→ Rows:
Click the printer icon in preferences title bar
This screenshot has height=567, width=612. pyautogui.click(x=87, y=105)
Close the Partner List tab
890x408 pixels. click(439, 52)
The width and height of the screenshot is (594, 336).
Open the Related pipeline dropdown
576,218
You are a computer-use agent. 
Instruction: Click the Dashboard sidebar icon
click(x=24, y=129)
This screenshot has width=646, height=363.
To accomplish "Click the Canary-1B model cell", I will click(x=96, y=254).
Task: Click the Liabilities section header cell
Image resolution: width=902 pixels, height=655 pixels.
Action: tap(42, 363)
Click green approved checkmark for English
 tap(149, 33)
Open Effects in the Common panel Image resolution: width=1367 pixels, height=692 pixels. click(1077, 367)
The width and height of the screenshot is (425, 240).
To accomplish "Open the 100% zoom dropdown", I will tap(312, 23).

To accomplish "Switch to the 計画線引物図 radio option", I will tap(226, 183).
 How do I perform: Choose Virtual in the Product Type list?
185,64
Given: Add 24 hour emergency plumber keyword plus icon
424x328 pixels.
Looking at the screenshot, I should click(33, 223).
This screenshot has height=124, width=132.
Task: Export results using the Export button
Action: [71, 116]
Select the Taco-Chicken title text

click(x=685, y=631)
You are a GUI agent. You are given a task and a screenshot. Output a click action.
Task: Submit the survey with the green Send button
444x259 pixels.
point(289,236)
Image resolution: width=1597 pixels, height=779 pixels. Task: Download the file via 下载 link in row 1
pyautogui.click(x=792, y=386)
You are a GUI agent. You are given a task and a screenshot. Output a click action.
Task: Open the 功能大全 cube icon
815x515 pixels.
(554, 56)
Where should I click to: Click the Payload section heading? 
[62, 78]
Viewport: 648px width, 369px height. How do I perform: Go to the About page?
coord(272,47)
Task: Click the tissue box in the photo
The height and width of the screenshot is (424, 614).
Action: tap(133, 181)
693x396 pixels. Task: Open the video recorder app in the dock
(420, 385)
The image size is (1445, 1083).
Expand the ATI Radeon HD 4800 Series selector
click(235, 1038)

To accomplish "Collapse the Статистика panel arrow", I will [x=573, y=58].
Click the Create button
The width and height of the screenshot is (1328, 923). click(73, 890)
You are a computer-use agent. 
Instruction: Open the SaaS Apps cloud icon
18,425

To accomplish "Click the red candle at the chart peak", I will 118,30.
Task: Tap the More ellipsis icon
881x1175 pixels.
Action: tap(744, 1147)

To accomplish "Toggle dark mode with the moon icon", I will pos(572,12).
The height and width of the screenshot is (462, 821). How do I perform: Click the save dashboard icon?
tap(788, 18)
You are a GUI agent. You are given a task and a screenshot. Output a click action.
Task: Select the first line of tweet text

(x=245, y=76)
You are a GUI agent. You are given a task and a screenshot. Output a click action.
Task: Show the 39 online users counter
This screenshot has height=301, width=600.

→ Direction:
Copy out verbatim the stretch of the items running from their start through the line containing "890x408 pixels. click(439, 52)", inclusive.

→ Full solution:
Click the printer icon in preferences title bar
This screenshot has height=567, width=612. pyautogui.click(x=87, y=105)
Close the Partner List tab
890x408 pixels. click(439, 52)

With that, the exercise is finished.